RECORDS SUPPLIED:
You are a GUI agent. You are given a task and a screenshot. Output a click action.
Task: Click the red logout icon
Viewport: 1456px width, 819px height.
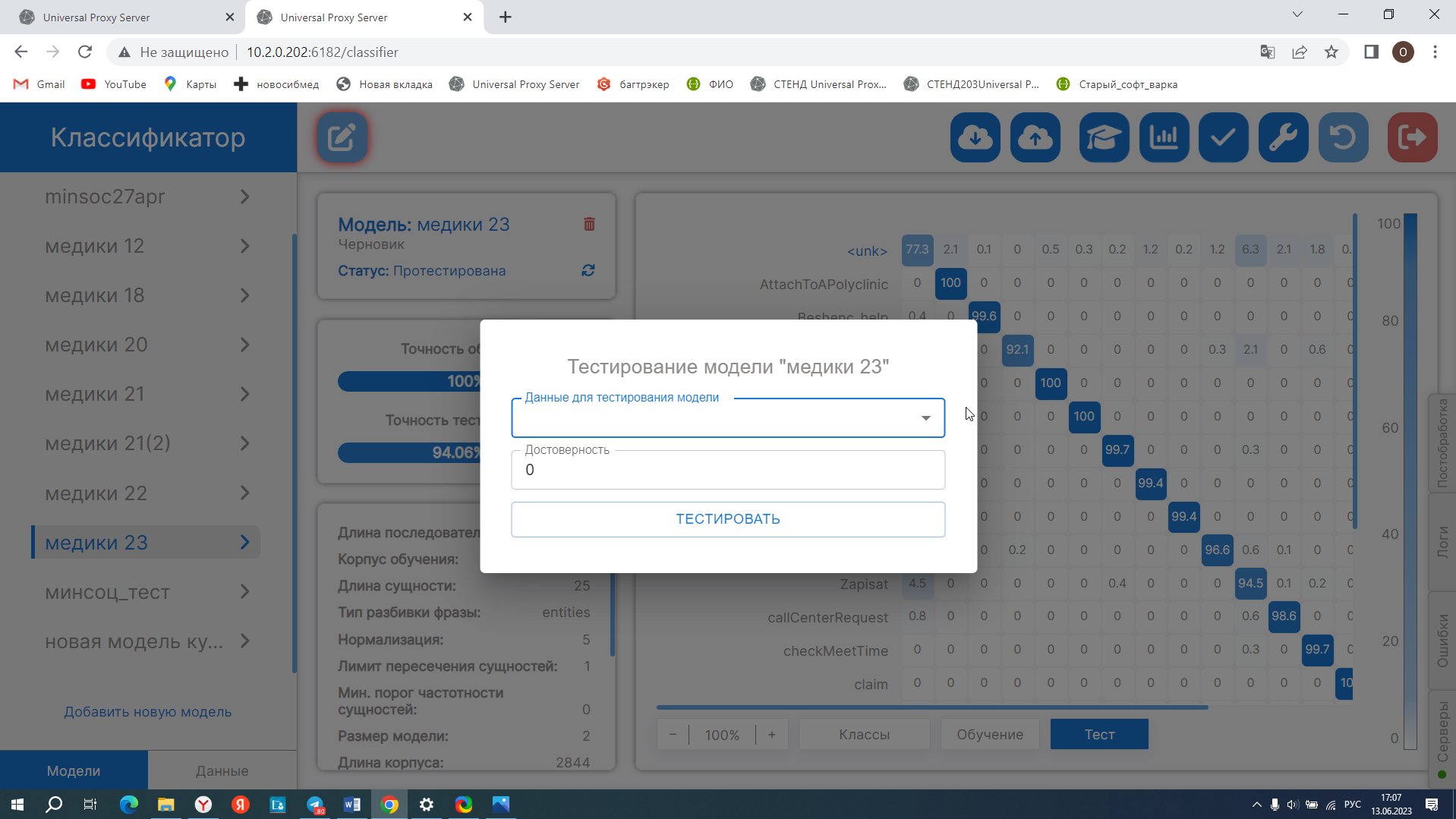1412,137
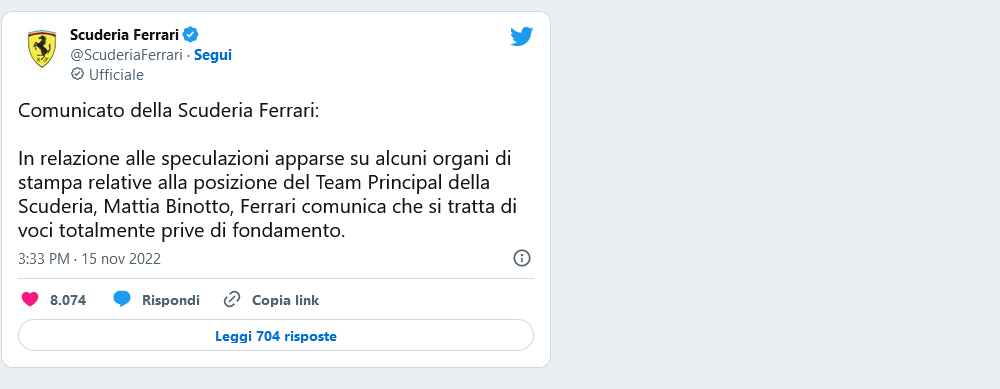Click the Ferrari prancing horse avatar
1000x389 pixels.
(x=42, y=49)
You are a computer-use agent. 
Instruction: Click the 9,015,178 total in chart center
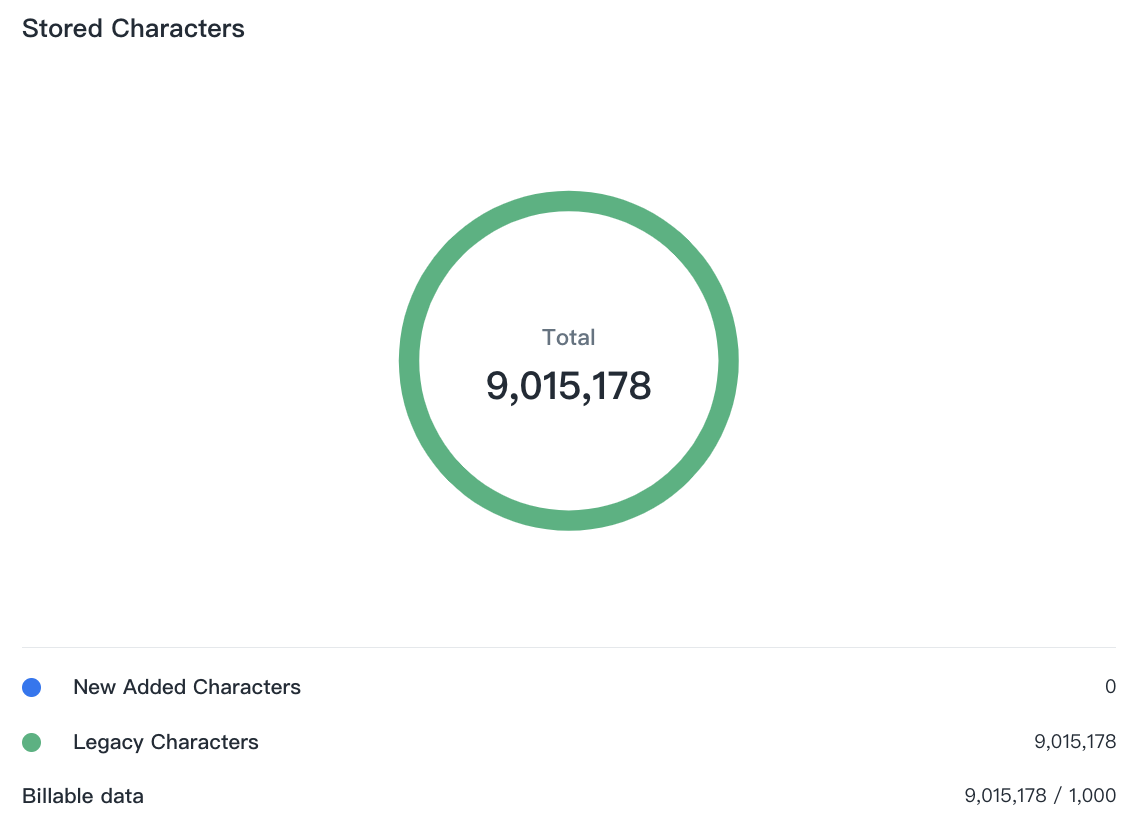click(569, 386)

SET TASK: Return each line from the items above that contains the string "agent". Case counts.

ANSWER BELOW:
You are a GUI agent. You are given a task and a screenshot. Output a click action.
You are a computer-use agent. 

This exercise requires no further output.